Des musiciens arrêtés

« La politique de l’intimidation et de la désinformation pratiquée actuellement par le gouvernement ne fera pas plier la détermination du mouvement social contre le projet de loi travail », lance Hélène Ohresser de Sud éducation Bouches-du-Rhône. À Marseille, le 1er mai, les interpellations ont pourtant commencé avant le défilé ! Quatre personnes, dont deux militants syndicaux de Sud éducation et de la Confédération nationale du travail (CNT), ont été arrêtées en chemin vers le défilé. « Sur réquisition du procureur, les forces de police devaient procéder à des contrôles d’identité et des fouilles de sacs », explique Jean-Marc Robert, de Solidaires Bouches-du-Rhône. « L’une de ces quatre personnes n’allait même pas à la manifestation, raconte Hélène Ohresser, de Sud éducation. Il rentrait simplement d’un concours de pétanque. Et il avait ses boules de pétanque à la main ! » Tous les quatre passent la nuit en garde à vue et sont finalement ressortis libres lundi matin, après leur passage devant le juge des libertés.

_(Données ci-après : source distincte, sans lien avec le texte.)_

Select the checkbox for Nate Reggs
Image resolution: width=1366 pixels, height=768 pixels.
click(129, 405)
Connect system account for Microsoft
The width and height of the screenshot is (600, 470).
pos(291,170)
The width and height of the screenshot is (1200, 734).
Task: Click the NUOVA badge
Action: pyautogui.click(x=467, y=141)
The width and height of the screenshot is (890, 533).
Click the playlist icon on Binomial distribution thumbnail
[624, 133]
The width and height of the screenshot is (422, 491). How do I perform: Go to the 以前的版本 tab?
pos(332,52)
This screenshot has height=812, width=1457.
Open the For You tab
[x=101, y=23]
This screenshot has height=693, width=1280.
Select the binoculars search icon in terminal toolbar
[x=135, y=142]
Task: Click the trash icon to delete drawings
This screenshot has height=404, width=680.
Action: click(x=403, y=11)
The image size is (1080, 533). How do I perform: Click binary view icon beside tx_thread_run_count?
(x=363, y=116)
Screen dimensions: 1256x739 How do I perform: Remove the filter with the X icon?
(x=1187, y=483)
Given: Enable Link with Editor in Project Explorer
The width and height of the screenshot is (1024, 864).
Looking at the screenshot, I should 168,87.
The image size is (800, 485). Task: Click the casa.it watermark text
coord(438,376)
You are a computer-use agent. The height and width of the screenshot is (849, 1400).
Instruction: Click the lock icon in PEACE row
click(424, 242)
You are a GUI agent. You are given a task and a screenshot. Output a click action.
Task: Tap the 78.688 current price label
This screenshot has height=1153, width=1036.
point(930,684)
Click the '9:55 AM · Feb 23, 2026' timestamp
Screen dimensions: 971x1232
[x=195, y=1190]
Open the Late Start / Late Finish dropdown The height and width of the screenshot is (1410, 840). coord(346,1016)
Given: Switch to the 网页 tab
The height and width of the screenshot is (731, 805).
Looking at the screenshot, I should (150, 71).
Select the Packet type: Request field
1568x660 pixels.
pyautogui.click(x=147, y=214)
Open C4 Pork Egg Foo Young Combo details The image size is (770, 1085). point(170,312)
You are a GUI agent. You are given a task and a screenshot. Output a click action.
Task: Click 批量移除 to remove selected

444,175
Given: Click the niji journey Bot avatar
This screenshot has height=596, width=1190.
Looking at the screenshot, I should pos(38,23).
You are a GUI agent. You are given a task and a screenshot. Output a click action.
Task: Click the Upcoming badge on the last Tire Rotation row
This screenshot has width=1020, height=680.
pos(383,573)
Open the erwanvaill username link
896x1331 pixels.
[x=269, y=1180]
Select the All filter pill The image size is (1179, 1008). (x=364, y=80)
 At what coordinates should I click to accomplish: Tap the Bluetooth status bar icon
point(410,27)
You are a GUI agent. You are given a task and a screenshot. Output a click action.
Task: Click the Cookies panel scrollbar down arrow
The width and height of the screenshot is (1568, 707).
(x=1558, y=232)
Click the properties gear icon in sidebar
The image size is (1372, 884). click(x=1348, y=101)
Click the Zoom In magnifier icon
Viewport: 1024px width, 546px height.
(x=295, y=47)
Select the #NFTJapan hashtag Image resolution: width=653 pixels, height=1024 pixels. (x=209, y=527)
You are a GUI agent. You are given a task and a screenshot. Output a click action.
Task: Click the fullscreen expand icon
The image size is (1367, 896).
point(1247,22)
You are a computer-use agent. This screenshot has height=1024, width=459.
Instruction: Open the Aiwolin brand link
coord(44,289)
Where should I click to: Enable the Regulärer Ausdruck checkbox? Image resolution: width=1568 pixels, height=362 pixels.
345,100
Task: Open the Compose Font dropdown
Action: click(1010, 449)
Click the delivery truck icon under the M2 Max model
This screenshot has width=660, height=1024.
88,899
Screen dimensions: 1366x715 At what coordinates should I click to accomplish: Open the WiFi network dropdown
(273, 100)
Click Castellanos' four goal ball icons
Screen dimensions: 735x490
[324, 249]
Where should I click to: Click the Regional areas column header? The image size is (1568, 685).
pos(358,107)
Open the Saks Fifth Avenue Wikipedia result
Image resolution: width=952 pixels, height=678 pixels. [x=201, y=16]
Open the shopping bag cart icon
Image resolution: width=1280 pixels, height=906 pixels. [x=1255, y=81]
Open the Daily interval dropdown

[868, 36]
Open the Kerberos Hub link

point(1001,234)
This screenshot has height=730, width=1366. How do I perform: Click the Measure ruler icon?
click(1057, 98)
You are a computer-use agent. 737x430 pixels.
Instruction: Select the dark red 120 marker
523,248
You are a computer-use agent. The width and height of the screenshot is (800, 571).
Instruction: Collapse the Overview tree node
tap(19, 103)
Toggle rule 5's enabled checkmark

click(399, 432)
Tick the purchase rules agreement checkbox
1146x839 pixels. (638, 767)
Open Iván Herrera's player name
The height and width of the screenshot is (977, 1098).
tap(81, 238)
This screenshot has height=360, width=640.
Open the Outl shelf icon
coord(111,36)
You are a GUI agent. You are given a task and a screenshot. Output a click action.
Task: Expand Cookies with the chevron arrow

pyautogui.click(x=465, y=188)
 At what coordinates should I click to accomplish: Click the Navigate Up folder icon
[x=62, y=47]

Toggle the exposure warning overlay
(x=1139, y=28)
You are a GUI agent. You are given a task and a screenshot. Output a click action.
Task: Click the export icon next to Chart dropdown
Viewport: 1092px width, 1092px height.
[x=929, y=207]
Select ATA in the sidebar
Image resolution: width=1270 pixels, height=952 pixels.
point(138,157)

Trois autres personnes ont été arrêtées aux barrages filtrants mis en place sur la Canebière le 1er mai : « Des musiciens de la batucada, raille Jean-Marc Robert, qui avaient le tort de porter des baguettes, avec lesquelles ils font de la musique, et des genouillères sur lesquelles ils posent leurs instruments ! ». « Combien de crânes ouverts et autres blessures graves, d’hospitalisations comme de points de suture, de tirs de flashballs, d’insultes, de menaces, d’arrestations jusque devant les lycées, de gardes à vue et de procès, avant que nous ne cessions de tolérer cela ? », interroge un collectif composé de plus de trois cents universitaires, artistes, militants associatifs, dans un appel lancé le 18 avril dernier pour dénoncer les violences et les dérives policières qui se généralisent depuis l’instauration de l’état d’urgence. « Laisser la matraque impunie, c’est porter aussi une immense responsabilité. La condamnation de cette violence récurrente devrait être sans appel ; or, on est encore bien en-deçà du nécessaire à l’échelle nationale. »

Pour dénoncer des interpellations abusives ou d’autres violences policières, le collectif « Stop aux violences policières » invite toute personne victime, témoin ou détentrice d’images ou vidéos à les communiquer [1]. Objectif de cette recension : médiatiser l’étendue de ces violences et dénoncer auprès du Défenseur des droits l’usage anormal et disproportionné de la force par la police [2].